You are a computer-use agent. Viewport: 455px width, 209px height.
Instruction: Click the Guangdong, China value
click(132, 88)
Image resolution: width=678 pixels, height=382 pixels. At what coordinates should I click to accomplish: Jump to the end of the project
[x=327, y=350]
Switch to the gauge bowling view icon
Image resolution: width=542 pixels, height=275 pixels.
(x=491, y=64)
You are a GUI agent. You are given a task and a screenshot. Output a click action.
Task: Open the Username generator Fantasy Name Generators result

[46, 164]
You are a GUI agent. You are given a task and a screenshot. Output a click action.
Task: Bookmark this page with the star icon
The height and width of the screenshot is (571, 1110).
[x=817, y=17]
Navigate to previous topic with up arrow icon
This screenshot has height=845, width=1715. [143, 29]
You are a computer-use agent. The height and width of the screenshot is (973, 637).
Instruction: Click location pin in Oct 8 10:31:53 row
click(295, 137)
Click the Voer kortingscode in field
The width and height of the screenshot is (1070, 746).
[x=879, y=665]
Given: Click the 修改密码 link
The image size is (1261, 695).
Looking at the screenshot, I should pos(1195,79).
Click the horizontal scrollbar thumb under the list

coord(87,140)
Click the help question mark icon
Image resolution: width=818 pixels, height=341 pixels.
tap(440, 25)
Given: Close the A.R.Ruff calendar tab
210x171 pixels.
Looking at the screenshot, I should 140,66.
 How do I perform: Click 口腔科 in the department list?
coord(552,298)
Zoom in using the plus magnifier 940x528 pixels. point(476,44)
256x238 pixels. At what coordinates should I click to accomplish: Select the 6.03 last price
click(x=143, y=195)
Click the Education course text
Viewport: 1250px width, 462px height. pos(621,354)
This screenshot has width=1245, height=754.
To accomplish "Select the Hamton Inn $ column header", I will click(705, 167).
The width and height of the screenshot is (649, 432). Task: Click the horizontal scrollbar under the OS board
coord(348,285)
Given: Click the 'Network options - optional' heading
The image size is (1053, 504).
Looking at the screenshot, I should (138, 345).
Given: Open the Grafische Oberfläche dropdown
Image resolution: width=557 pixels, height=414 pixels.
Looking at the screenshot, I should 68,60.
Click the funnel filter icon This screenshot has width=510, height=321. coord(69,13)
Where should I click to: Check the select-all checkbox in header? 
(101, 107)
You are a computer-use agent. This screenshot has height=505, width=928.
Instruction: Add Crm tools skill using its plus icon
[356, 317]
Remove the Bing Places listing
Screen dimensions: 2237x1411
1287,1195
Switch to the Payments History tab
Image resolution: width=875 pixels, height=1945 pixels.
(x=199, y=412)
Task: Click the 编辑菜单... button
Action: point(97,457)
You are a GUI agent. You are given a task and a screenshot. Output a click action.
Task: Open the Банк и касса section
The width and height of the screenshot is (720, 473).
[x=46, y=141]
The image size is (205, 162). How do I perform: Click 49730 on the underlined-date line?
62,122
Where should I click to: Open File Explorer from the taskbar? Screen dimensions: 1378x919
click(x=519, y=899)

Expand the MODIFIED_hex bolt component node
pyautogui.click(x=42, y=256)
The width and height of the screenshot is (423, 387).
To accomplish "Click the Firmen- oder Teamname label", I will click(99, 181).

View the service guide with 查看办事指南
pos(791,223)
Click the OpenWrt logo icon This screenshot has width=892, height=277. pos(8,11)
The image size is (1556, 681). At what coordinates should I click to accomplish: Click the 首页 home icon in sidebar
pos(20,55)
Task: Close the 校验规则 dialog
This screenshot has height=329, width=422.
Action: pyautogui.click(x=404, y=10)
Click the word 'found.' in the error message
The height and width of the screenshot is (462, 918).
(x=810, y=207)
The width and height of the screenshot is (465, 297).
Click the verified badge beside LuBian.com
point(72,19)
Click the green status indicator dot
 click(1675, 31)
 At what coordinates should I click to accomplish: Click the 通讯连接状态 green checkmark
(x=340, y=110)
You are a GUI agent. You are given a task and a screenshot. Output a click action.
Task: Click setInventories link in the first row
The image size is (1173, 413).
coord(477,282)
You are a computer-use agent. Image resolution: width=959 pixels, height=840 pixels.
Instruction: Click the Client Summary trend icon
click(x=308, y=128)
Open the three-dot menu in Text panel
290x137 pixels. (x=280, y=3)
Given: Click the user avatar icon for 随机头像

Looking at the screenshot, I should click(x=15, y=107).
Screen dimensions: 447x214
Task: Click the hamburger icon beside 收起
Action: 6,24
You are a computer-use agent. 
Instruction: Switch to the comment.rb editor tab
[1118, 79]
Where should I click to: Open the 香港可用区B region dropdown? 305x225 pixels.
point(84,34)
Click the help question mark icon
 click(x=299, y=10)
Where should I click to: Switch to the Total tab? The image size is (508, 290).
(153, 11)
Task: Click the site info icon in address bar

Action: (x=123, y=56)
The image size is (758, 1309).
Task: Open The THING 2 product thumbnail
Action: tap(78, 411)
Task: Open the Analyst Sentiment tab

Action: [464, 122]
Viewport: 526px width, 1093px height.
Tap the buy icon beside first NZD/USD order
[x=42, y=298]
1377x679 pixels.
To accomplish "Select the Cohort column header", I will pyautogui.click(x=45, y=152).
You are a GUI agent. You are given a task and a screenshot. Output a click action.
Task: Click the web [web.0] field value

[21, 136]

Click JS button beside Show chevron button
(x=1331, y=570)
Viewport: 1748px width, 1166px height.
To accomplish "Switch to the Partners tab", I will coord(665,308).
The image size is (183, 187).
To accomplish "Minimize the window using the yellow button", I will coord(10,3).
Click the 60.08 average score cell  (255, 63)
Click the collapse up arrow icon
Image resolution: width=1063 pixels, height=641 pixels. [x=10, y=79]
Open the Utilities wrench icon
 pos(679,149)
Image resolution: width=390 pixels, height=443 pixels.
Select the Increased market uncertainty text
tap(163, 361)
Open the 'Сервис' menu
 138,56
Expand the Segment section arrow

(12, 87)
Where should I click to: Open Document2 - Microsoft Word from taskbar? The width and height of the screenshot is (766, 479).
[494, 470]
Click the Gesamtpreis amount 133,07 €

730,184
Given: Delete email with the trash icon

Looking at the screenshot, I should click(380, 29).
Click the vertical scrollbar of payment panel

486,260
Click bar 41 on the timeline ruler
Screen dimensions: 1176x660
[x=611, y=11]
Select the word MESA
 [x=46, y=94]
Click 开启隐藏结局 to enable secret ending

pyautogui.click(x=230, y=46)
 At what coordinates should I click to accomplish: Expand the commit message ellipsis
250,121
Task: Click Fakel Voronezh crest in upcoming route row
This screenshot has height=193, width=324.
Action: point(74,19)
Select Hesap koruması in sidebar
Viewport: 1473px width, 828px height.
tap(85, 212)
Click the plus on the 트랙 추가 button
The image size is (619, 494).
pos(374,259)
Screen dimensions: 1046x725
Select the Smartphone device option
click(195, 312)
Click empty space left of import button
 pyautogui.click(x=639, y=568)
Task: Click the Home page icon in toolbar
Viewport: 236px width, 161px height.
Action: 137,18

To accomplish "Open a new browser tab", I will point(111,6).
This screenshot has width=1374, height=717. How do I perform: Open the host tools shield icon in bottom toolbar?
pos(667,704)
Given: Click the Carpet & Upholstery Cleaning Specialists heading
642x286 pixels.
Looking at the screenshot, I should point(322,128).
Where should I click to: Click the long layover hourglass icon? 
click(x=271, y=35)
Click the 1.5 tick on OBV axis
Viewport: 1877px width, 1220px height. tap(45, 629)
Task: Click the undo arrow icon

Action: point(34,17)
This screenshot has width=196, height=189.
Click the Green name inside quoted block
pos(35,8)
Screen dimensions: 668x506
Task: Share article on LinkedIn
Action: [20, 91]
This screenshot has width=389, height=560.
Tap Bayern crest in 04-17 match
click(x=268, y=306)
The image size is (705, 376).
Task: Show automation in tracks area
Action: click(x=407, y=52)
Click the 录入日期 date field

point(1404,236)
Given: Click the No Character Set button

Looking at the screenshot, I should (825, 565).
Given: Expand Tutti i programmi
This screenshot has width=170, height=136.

● ● ● ●

## Written instruction
Copy out the lines of the material word for word, from the line with "Task: Click the undo arrow icon" through the last line of the material.

## Result for this task
Task: Click the undo arrow icon

Action: point(34,17)
This screenshot has width=196, height=189.
Click the Green name inside quoted block
pos(35,8)
Screen dimensions: 668x506
Task: Share article on LinkedIn
Action: [20, 91]
This screenshot has width=389, height=560.
Tap Bayern crest in 04-17 match
click(x=268, y=306)
The image size is (705, 376).
Task: Show automation in tracks area
Action: click(x=407, y=52)
Click the 录入日期 date field

point(1404,236)
Given: Click the No Character Set button

Looking at the screenshot, I should (825, 565).
Given: Expand Tutti i programmi
This screenshot has width=170, height=136.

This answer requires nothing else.